• **Stored records**:

==========

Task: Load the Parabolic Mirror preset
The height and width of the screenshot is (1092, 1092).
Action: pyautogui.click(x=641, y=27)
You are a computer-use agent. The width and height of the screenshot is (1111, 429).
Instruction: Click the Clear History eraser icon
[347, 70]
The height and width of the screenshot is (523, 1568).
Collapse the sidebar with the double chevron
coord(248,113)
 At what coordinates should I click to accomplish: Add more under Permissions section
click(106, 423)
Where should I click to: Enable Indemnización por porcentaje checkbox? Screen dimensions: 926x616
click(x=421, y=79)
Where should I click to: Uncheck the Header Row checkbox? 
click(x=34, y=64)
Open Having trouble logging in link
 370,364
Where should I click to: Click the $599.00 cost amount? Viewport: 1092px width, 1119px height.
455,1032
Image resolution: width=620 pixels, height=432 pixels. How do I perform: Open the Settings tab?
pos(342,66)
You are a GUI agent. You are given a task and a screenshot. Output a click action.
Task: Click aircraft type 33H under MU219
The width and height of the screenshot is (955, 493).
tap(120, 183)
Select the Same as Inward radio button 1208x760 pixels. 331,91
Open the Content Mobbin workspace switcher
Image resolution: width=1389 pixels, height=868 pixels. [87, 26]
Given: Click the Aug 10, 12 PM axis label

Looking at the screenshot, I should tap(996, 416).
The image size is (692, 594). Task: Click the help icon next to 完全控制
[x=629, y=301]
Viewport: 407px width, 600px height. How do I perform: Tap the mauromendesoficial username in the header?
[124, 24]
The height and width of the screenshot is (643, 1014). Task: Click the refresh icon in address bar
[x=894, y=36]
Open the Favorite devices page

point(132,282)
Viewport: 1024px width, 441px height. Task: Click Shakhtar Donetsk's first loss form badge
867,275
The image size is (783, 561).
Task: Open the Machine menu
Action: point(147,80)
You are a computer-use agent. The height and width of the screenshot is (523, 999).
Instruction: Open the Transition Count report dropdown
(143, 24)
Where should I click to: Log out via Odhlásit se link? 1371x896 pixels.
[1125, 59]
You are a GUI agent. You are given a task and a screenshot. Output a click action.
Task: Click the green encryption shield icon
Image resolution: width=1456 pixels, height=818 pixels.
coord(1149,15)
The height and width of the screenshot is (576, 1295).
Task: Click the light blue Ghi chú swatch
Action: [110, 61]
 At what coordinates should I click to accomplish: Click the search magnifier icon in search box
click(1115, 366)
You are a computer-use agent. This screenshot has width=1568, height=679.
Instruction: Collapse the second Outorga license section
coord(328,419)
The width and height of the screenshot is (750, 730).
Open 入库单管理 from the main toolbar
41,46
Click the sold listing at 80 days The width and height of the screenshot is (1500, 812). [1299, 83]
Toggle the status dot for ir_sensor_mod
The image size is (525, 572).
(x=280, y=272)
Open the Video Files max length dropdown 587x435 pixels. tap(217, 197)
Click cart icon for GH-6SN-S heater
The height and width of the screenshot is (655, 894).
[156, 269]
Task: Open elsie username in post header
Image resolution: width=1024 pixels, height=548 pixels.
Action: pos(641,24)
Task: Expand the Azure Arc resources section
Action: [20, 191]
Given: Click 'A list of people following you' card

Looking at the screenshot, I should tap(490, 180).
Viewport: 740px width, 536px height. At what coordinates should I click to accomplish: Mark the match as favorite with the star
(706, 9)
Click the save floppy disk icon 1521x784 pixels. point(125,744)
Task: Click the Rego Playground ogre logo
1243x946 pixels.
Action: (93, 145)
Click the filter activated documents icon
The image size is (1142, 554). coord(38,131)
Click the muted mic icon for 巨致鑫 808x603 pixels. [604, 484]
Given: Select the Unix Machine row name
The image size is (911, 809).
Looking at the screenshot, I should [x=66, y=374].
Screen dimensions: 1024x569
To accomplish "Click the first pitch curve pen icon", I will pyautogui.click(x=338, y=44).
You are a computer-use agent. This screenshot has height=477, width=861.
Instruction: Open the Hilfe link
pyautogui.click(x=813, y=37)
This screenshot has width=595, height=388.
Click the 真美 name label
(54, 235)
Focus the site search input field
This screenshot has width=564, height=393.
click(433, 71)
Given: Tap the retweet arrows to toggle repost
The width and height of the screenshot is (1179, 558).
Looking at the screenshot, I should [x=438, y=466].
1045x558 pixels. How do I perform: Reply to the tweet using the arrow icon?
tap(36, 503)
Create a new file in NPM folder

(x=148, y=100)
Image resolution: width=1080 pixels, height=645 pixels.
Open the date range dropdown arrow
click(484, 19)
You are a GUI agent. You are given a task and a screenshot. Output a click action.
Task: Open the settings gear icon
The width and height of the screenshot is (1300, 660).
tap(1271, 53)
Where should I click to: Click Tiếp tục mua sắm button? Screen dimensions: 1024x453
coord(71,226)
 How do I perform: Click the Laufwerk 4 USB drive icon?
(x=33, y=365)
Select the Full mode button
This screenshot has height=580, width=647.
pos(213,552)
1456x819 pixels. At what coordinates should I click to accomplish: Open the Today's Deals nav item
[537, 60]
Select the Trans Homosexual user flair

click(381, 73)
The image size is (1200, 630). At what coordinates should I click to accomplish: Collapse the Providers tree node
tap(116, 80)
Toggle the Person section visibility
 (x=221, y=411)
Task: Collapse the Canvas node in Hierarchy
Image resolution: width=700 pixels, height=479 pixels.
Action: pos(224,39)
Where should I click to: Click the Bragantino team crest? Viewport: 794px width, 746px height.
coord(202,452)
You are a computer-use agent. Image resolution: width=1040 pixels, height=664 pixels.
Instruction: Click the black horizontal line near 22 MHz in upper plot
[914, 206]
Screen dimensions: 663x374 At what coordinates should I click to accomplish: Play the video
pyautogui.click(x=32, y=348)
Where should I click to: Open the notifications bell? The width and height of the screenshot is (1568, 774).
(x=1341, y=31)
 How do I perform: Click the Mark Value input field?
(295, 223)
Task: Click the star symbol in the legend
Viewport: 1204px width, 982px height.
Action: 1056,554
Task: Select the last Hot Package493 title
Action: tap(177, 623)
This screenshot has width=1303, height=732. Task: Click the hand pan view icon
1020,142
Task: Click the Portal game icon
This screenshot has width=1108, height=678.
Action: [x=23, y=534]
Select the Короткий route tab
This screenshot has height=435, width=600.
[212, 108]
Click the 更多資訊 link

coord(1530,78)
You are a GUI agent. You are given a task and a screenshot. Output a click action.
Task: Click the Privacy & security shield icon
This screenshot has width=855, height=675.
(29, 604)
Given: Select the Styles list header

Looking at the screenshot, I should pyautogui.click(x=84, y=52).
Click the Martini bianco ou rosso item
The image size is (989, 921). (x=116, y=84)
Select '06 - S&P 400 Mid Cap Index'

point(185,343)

==========

• **Task details**:
Once you have read the records above, write them out again exactly.

• **Expected answer**:
Task: Load the Parabolic Mirror preset
The height and width of the screenshot is (1092, 1092).
Action: pyautogui.click(x=641, y=27)
You are a computer-use agent. The width and height of the screenshot is (1111, 429).
Instruction: Click the Clear History eraser icon
[347, 70]
The height and width of the screenshot is (523, 1568).
Collapse the sidebar with the double chevron
coord(248,113)
 At what coordinates should I click to accomplish: Add more under Permissions section
click(106, 423)
Where should I click to: Enable Indemnización por porcentaje checkbox? Screen dimensions: 926x616
click(x=421, y=79)
Where should I click to: Uncheck the Header Row checkbox? 
click(x=34, y=64)
Open Having trouble logging in link
 370,364
Where should I click to: Click the $599.00 cost amount? Viewport: 1092px width, 1119px height.
455,1032
Image resolution: width=620 pixels, height=432 pixels. How do I perform: Open the Settings tab?
pos(342,66)
You are a GUI agent. You are given a task and a screenshot. Output a click action.
Task: Click aircraft type 33H under MU219
The width and height of the screenshot is (955, 493).
tap(120, 183)
Select the Same as Inward radio button 1208x760 pixels. 331,91
Open the Content Mobbin workspace switcher
Image resolution: width=1389 pixels, height=868 pixels. [87, 26]
Given: Click the Aug 10, 12 PM axis label

Looking at the screenshot, I should tap(996, 416).
The image size is (692, 594). Task: Click the help icon next to 完全控制
[x=629, y=301]
Viewport: 407px width, 600px height. How do I perform: Tap the mauromendesoficial username in the header?
[124, 24]
The height and width of the screenshot is (643, 1014). Task: Click the refresh icon in address bar
[x=894, y=36]
Open the Favorite devices page

point(132,282)
Viewport: 1024px width, 441px height. Task: Click Shakhtar Donetsk's first loss form badge
867,275
The image size is (783, 561).
Task: Open the Machine menu
Action: point(147,80)
You are a computer-use agent. The height and width of the screenshot is (523, 999).
Instruction: Open the Transition Count report dropdown
(143, 24)
Where should I click to: Log out via Odhlásit se link? 1371x896 pixels.
[1125, 59]
You are a GUI agent. You are given a task and a screenshot. Output a click action.
Task: Click the green encryption shield icon
Image resolution: width=1456 pixels, height=818 pixels.
coord(1149,15)
The height and width of the screenshot is (576, 1295).
Task: Click the light blue Ghi chú swatch
Action: [110, 61]
 At what coordinates should I click to accomplish: Click the search magnifier icon in search box
click(1115, 366)
You are a computer-use agent. This screenshot has width=1568, height=679.
Instruction: Collapse the second Outorga license section
coord(328,419)
The width and height of the screenshot is (750, 730).
Open 入库单管理 from the main toolbar
41,46
Click the sold listing at 80 days The width and height of the screenshot is (1500, 812). [1299, 83]
Toggle the status dot for ir_sensor_mod
The image size is (525, 572).
(x=280, y=272)
Open the Video Files max length dropdown 587x435 pixels. tap(217, 197)
Click cart icon for GH-6SN-S heater
The height and width of the screenshot is (655, 894).
[156, 269]
Task: Open elsie username in post header
Image resolution: width=1024 pixels, height=548 pixels.
Action: pos(641,24)
Task: Expand the Azure Arc resources section
Action: [20, 191]
Given: Click 'A list of people following you' card

Looking at the screenshot, I should tap(490, 180).
Viewport: 740px width, 536px height. At what coordinates should I click to accomplish: Mark the match as favorite with the star
(706, 9)
Click the save floppy disk icon 1521x784 pixels. point(125,744)
Task: Click the Rego Playground ogre logo
1243x946 pixels.
Action: (93, 145)
Click the filter activated documents icon
The image size is (1142, 554). coord(38,131)
Click the muted mic icon for 巨致鑫 808x603 pixels. [604, 484]
Given: Select the Unix Machine row name
The image size is (911, 809).
Looking at the screenshot, I should [x=66, y=374].
Screen dimensions: 1024x569
To accomplish "Click the first pitch curve pen icon", I will pyautogui.click(x=338, y=44).
You are a computer-use agent. This screenshot has height=477, width=861.
Instruction: Open the Hilfe link
pyautogui.click(x=813, y=37)
This screenshot has width=595, height=388.
Click the 真美 name label
(54, 235)
Focus the site search input field
This screenshot has width=564, height=393.
click(433, 71)
Given: Tap the retweet arrows to toggle repost
The width and height of the screenshot is (1179, 558).
Looking at the screenshot, I should [x=438, y=466].
1045x558 pixels. How do I perform: Reply to the tweet using the arrow icon?
tap(36, 503)
Create a new file in NPM folder

(x=148, y=100)
Image resolution: width=1080 pixels, height=645 pixels.
Open the date range dropdown arrow
click(484, 19)
You are a GUI agent. You are given a task and a screenshot. Output a click action.
Task: Open the settings gear icon
The width and height of the screenshot is (1300, 660).
tap(1271, 53)
Where should I click to: Click Tiếp tục mua sắm button? Screen dimensions: 1024x453
coord(71,226)
 How do I perform: Click the Laufwerk 4 USB drive icon?
(x=33, y=365)
Select the Full mode button
This screenshot has height=580, width=647.
pos(213,552)
1456x819 pixels. At what coordinates should I click to accomplish: Open the Today's Deals nav item
[537, 60]
Select the Trans Homosexual user flair

click(381, 73)
The image size is (1200, 630). At what coordinates should I click to accomplish: Collapse the Providers tree node
tap(116, 80)
Toggle the Person section visibility
 (x=221, y=411)
Task: Collapse the Canvas node in Hierarchy
Image resolution: width=700 pixels, height=479 pixels.
Action: pos(224,39)
Where should I click to: Click the Bragantino team crest? Viewport: 794px width, 746px height.
coord(202,452)
You are a computer-use agent. Image resolution: width=1040 pixels, height=664 pixels.
Instruction: Click the black horizontal line near 22 MHz in upper plot
[914, 206]
Screen dimensions: 663x374 At what coordinates should I click to accomplish: Play the video
pyautogui.click(x=32, y=348)
Where should I click to: Open the notifications bell? The width and height of the screenshot is (1568, 774).
(x=1341, y=31)
 How do I perform: Click the Mark Value input field?
(295, 223)
Task: Click the star symbol in the legend
Viewport: 1204px width, 982px height.
Action: 1056,554
Task: Select the last Hot Package493 title
Action: tap(177, 623)
This screenshot has width=1303, height=732. Task: Click the hand pan view icon
1020,142
Task: Click the Portal game icon
This screenshot has width=1108, height=678.
Action: [x=23, y=534]
Select the Короткий route tab
This screenshot has height=435, width=600.
[212, 108]
Click the 更多資訊 link

coord(1530,78)
You are a GUI agent. You are given a task and a screenshot. Output a click action.
Task: Click the Privacy & security shield icon
This screenshot has width=855, height=675.
(29, 604)
Given: Select the Styles list header

Looking at the screenshot, I should pyautogui.click(x=84, y=52).
Click the Martini bianco ou rosso item
The image size is (989, 921). (x=116, y=84)
Select '06 - S&P 400 Mid Cap Index'

point(185,343)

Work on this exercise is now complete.